======== PAGE EXCERPT ========
About six miles south of Lake Superior, in the western part of Ontonagon County, lies the town of White Pine, once home to one of the country's largest copper mines.  It is a station on the Chicago, Minneapolis & St. Paul Railroad, in Carp Lake Township. 

In 1880 Captain Thomas Hooper discovered copper mineralization in an outcrop along the Mineral River two miles east of the Nonesuch mine on land owned by the St. Mary's Mineral Land Company. Hooper aptly named it the White Pine mine for the beautiful hillside trees that abounded in the region. In the fall of 1880, with Byron H. White and Charles A. Parker, he opened up the White Pine mine, took out the first copper and shipped it. 

In 1915, Thomas H. Wilcox, a mining engineer, formed the White Pine Copper Company with himself as superintendent. Its settlement was given a post office as White Pine Mine on June 7, 1915. Axel G. Johnson was its first postmaster.  The mine closed about 1920.

The White Pine Branch of the Milwaukee Road was built during World War I to haul copper ore.  After the war, it was used to haul logs.

Following the recession of the thirties the Hamar-Quandt Company established a lumber yard in Ontonagon, Michigan in 1940.  This yard introduced the company to contracting, building the pilot mine shaft housing and twelve small houses for the White Pine Copper Mine.  Ontonagon, basically a one-industry town, did not permit the yard to live up to expectations.  The yard was subsequently closed to free funds for more profitable ventures.

The White Pine orebody was re-opened in March, 1953. The federal government, now contending with the Korean War, was concerned that the country had become a net importer of copper, provided the funds and a big contract to expand the mine and create a giant facility.  As the mine developed and flourished, the town of White Pine was rejuvenated, this time as a company town.  The mine's owner, Copper Range Company, laid out the town of White Pine to resemble American suburbia. It is a rather startling sight in the middle of wilderness, where bears are the reigning neighborhood nuisance. Ranch houses line White Pine's curving streets.   Its post office, renamed simply White Pine, was restored on February 1, 1954, with Clarence Broemer as postmaster.  At that time, 30 people lived in White Pine; by the early 1970s the population reached 1,800 people.   

New residents arrived from everywhere and the new town bustled with energy.  In one grade, the 50 students had been born in 42 different states and countries.  Early on, electricity was limited to 5 hours a day; in the off-hours, water was available from a town pump.  Mail was delivered to hundreds of mailboxes nailed to a wooden fence.  And there was mud everywhere.

The mine company built a hospital, schools, a shopping center, employee dormitories, a motel, apartments and 175 houses in three designs and five colors.  Copper Range also showed free movies, awarded scholarships and plowed driveways.  White Pine had one of the U.P.'s first dial phone systems.

One of White Pine's more unique structures was its portable Lutheran church, which could be taken apart and moved.  Catholics first met in a school, where the priest heard confessions behind a piano.  Water was free and fluoridated.  And talk about civic-minded -- in the 1968 general election, 477 of White Pine's 486 voters turned out.

When the venerable White Pine mine finally closed in 1995, this small company town suffered an enormous blow.  White Pine's population was tied to the fortunes of the mine.  Over the years, many stores went out of business, the hospital closed and the motel was razed - a grassy mound marking its grave.  BHP Copper North America bought the refinery in January 1998 and operates it with about 50 workers.  As for the big mine, it began filling with water on June 28, 1999.
========
Reproduce the passage on White Pine verbatim, beginning at the words "In 1915, Thomas" and stopping after the words "more profitable ventures.".
======== STORED DATA ========
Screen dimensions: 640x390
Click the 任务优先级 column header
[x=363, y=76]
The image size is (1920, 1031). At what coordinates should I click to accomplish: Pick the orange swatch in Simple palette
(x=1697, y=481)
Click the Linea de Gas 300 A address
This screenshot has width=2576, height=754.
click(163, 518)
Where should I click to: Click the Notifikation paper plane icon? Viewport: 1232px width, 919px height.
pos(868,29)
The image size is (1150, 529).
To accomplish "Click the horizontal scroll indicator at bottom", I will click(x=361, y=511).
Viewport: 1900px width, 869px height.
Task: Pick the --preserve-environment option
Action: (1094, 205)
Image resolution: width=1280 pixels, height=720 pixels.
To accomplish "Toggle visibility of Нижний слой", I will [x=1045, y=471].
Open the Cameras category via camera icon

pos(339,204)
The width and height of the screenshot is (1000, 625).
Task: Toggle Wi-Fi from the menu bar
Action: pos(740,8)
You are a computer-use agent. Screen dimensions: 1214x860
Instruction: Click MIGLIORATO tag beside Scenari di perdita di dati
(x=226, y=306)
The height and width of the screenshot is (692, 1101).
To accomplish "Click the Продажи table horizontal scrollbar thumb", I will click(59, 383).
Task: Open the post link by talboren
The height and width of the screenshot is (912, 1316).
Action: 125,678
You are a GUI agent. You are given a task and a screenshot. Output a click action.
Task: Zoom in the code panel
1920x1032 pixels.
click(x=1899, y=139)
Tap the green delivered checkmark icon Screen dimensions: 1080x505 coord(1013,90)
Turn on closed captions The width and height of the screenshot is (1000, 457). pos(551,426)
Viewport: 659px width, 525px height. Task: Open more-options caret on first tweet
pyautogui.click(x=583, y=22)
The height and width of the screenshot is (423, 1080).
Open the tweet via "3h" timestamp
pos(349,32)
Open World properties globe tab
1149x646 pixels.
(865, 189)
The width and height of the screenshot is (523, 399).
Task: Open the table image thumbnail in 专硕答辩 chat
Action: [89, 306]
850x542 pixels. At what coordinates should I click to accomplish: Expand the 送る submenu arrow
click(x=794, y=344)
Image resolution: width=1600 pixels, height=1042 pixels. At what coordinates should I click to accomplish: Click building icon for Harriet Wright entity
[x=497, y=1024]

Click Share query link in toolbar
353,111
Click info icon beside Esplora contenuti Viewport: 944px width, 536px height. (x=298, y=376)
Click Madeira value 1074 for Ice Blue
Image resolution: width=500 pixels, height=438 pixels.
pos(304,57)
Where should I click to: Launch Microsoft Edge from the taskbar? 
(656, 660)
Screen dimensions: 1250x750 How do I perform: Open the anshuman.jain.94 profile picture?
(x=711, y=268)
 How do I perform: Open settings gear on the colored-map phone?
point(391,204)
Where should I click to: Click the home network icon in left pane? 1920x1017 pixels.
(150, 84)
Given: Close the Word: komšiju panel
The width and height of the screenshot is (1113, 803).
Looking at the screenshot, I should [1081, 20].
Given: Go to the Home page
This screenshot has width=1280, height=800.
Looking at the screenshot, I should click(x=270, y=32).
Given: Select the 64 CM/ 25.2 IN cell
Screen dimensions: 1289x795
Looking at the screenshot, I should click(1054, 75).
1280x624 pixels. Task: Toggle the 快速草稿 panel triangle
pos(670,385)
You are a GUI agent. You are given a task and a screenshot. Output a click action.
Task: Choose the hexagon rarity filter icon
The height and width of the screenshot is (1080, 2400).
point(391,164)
========
- _TASK RESPONSE_:
In 1915, Thomas H. Wilcox, a mining engineer, formed the White Pine Copper Company with himself as superintendent. Its settlement was given a post office as White Pine Mine on June 7, 1915. Axel G. Johnson was its first postmaster.  The mine closed about 1920.

The White Pine Branch of the Milwaukee Road was built during World War I to haul copper ore.  After the war, it was used to haul logs.

Following the recession of the thirties the Hamar-Quandt Company established a lumber yard in Ontonagon, Michigan in 1940.  This yard introduced the company to contracting, building the pilot mine shaft housing and twelve small houses for the White Pine Copper Mine.  Ontonagon, basically a one-industry town, did not permit the yard to live up to expectations.  The yard was subsequently closed to free funds for more profitable ventures.